ほら、笑ってばかりだから、本当に嬉しいときにそんな複雑な顔しかできないんだから。

「振られちゃうかと思った……こういう部分見られたら」
「振ってもどうせ追いかけてくるでしょ」
「そこまで俺、やばくないんだけど」
「やばいでしょ。十年以上も私なんかに執着して、私に嫌われないように一生懸命距離維持して……。風雅が私のことを好きなのは、私があなたの世界でたったひとりコントロールできない存在だから」
「そうかも」

風雅がくすっと笑って、私に身を寄せてきた。腕を引いて、風雅と向き合う。
見上げれば、背の高い彼は照れたような困ったような顔。あーあ、この顔を可愛いと思えてしまう私、重症手遅れ。
やっぱり高校時代に掴まった時点で手遅れだったのかな。
私は腕を伸ばし、風雅の胴体に巻き付けた。自分から抱きつくと、シャツ越しに風雅の体温を感じた。

「風雅、子作り解禁します」
「え……ええ!?」

風雅が驚いて、聞いたことのない音量で叫んだ。
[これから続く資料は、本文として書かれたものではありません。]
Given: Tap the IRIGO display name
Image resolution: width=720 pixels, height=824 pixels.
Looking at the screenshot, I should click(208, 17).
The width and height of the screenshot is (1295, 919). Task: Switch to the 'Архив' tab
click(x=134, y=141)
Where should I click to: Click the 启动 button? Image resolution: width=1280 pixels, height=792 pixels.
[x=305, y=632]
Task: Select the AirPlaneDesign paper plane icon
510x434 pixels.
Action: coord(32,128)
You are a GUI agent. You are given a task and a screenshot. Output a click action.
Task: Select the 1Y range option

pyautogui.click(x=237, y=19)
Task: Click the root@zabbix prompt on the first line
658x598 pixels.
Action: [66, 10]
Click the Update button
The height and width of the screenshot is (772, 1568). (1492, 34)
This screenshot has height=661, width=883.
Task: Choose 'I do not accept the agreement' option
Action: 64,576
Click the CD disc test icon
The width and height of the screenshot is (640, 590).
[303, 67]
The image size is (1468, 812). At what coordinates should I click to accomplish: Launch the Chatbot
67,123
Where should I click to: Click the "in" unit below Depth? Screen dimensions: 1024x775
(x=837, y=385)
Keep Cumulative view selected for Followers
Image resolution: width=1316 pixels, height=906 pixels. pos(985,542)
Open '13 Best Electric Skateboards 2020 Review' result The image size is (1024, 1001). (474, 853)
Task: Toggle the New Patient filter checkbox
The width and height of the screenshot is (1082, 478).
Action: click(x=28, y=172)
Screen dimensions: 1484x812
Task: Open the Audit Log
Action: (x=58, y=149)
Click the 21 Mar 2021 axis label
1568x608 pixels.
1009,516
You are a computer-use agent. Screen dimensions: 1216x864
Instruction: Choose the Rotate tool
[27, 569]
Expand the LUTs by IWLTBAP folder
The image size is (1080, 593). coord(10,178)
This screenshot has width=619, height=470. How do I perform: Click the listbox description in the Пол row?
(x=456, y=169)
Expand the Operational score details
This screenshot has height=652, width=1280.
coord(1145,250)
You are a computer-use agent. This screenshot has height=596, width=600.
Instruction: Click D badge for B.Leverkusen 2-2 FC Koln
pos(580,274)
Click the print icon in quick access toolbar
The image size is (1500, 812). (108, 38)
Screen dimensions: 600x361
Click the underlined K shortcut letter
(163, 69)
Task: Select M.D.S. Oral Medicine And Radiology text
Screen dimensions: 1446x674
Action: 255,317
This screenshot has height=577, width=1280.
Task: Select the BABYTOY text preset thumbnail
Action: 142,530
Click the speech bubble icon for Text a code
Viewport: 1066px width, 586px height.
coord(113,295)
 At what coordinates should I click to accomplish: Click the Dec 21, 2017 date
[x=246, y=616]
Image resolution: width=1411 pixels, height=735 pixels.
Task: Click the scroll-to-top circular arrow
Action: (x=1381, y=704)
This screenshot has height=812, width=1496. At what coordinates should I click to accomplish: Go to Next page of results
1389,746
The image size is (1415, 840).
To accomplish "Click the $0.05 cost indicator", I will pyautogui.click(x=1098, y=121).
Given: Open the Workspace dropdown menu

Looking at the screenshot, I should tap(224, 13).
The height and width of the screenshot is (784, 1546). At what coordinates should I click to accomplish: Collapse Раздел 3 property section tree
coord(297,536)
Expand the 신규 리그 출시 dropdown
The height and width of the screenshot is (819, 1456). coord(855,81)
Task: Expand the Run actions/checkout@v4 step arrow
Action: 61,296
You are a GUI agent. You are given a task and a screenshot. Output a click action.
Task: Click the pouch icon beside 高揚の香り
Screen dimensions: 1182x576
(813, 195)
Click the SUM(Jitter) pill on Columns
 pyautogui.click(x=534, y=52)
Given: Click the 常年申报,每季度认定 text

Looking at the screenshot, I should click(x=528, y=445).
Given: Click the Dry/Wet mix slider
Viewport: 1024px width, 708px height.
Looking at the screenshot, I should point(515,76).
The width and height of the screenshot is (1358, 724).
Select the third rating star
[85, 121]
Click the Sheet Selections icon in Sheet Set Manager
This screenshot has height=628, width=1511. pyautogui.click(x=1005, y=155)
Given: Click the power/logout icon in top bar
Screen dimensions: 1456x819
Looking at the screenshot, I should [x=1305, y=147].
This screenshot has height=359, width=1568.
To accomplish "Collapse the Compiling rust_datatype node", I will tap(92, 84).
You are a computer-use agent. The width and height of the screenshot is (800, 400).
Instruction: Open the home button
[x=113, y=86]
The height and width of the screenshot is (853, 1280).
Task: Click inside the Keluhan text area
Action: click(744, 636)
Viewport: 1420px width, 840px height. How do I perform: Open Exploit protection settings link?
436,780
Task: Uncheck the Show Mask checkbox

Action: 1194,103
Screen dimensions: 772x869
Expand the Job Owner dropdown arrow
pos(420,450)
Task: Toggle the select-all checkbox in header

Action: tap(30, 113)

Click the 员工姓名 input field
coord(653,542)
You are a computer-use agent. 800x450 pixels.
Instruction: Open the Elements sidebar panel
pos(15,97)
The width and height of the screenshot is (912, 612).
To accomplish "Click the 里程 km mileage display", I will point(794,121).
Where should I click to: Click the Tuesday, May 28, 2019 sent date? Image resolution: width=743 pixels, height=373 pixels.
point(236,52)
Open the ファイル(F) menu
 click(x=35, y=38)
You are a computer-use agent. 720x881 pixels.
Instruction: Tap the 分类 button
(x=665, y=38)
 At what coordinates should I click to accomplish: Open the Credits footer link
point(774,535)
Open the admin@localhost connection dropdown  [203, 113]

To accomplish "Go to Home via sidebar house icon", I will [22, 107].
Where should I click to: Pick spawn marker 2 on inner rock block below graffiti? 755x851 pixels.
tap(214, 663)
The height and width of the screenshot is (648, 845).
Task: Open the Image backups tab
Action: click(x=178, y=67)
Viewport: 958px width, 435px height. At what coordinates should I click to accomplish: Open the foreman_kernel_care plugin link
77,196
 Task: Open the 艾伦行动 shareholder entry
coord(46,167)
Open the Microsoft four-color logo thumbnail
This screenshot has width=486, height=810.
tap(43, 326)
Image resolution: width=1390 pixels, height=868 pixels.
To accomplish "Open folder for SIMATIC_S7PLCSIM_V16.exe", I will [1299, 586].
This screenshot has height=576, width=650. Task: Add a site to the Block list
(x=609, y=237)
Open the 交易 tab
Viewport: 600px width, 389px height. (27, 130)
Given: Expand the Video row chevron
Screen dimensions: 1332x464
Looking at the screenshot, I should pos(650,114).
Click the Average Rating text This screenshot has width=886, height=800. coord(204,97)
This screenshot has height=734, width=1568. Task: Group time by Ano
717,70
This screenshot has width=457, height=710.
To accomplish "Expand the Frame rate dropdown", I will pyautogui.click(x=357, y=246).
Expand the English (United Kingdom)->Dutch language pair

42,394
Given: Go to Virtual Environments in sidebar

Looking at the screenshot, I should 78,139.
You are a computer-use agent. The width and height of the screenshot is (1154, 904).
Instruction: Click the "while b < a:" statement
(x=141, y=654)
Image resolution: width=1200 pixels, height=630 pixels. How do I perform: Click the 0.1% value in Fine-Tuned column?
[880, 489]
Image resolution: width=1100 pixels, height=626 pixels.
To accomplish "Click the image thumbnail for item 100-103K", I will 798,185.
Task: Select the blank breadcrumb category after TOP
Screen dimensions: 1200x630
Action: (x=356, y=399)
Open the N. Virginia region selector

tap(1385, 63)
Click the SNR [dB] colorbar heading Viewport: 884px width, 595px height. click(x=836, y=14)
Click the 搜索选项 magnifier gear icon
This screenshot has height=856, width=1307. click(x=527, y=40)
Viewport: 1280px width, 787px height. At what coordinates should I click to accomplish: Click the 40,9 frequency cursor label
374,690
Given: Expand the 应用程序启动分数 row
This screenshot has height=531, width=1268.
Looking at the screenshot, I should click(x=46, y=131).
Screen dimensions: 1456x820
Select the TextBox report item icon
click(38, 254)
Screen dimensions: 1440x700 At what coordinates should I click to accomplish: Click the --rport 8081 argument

そんな彼を見上げて笑う。

「あなたの純愛に応えなきゃいけない。優雅さんに妻に相応しくないとか言われたくないしね。風雅を一番輝かせてやれるのは私だって、見せつけてやるわ。帰るわよ!」

私は風雅の手をひっぱり歩き出した。
もう会社になんか帰さない。今日は私のために時間を使ってもらおう。
本当は心臓がばくばくとすごい音をたてていた。